In yesterday’s post, I had a great back and forth with Lobo on decision strategies:
While the usual thinking is to get to the optimum plan, actually the less cognitive intensive method is to choose something that satisfies 80% of the most important areas. Optimizing the other 20% is usually not worth the cost… There’s a reason for insurance brokers, finance experts, etc. Maybe this is a place for AI. Plug in your situation and have the algorithm spit out the 3-5 best fits.
I’ve mentioned this many times in the past. I am firmly convinced that if I was facing an array of 20, 30, 40, 50, 121 distinct health insurance choices on Healthcare.gov that I would only pick the optimal plan by random, dumb luck. I am firmly convinced that I can avoid the worst plans. And this is me; I’m someone who spends most of my professional life thinking about health insurance, benefit designs, payment models and the right hand skew of risk. I like this shit. I’m weird. And if I am convinced that I’m unlikely to make the optimal choice when there is a large, uncurated choice menu, I’m very confident that unrestricted choice lists will lead to sub-optimal choice on a regular basis.

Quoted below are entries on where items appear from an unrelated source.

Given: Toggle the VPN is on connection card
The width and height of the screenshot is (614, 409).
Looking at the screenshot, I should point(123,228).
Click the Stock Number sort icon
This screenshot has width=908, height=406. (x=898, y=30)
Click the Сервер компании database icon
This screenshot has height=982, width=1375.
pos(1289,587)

I agree that this is a place for AI; Jon Gruber et al have a 2020 working paper that looked at the improvements in choice selection once an AI assist was added to a Medicare Advantage exchange:
The addition of AI-based decision support improves outcomes by $278 on average and substantially reduces heterogeneity in broker performance. Experts efficiently synthesize private information, incorporating AI-based recommendations along dimensions that are well suited to AI (e.g. total expected patient costs), but overruling AI-based recommendations along dimensions for which humans are better suited (e.g. specifics of doctor networks)… While AI is a complement to skill on average, we find that it is a substitute across the skill distribution; lower quality agents provide better recommendations with AI than the top agents did without it.
I want to pull back a little more and talk about the different choice strategies people can use.
There is optimization. This is a search for the “best” plan without regard to the search costs. An individual makes a comprehensive list of all relevant attributes and has a model of substitution, trade-offs and minimal acceptable values. And then they look through the entire universe of choice to find the best thing possible. This works pretty well when looking for a candy bar at the super market check-out line (Mounds!) but on complex products, it is cognitively expensive.
There is satisficing. This is a “good enough” solution. With satisficing, the chooser sets up a list of minimal acceptable criteria. And once they find something that meets that acceptable criteria, they stop searching. This is, at least, a cousin to the “80%” solution Lobo mentions above. Satisficing acknowledges search and information costs and that these costs can be high for minimal gain. An optimal choice is possible, but depending on the size of the choice menu, it could be unlikely. But good enough is often good enough as we all know from the pre-COVID days of looking for a parking space in the mall parking lot at 2:00pm on the Saturday before Christmas.
Minimizing-maximum regret is another decision choice strategy. In mini-max, the objective is not to choose the best plan. The objective is to pick out the least bad outcome. This is a way of dealing with uncertainty. In the insurance context, this probably leads to higher premiums in the pursuit of lower out of pocket maximums, but that is a reasonable trade-off. Mini-max when applied to a large choice menu is very unlikely to pick the optimal plan. Instead, it is a trade to get the least downside at the cost of giving up a lot of upside.
And then there are decision strategies that range from listening to what someone said on Facebook, information overload, inertia and best guesses.
From a choice architecture view, one of the most important things that a choice architect can do is eliminate the objectively hideous choices from the choice menu. Most HR departments do this; Duke offers four employee health insurance plans even as there are 50+ plans offered on the ACA Exchange in the local community. When I worked at UPMC Health Plan, HR offered either four or five plans. HR did most of the hard work of getting rid of the objectively bad choices.
And there is a lot of pay-off in getting rid of the worst choices. Abaluck and Gruber found that restricting the choice menu reduced consumer costs and improved average choice quality. Abaluck et al found in the Medicare Advantage space that eliminating the bottom 5% of Medicare Advantage plans on the metric of difference from expected mortality would lead to thousands of additional life-years for beneficiaries. The reseach on dominated plan choice where there is an objectively inferior plan being offered consistently shows several hundred dollars in additional costs that should not be paid but are.
So when making choices, having a good (or at least a good enough) strategy is important at the individual level, but good choice curation and architecture is important as well.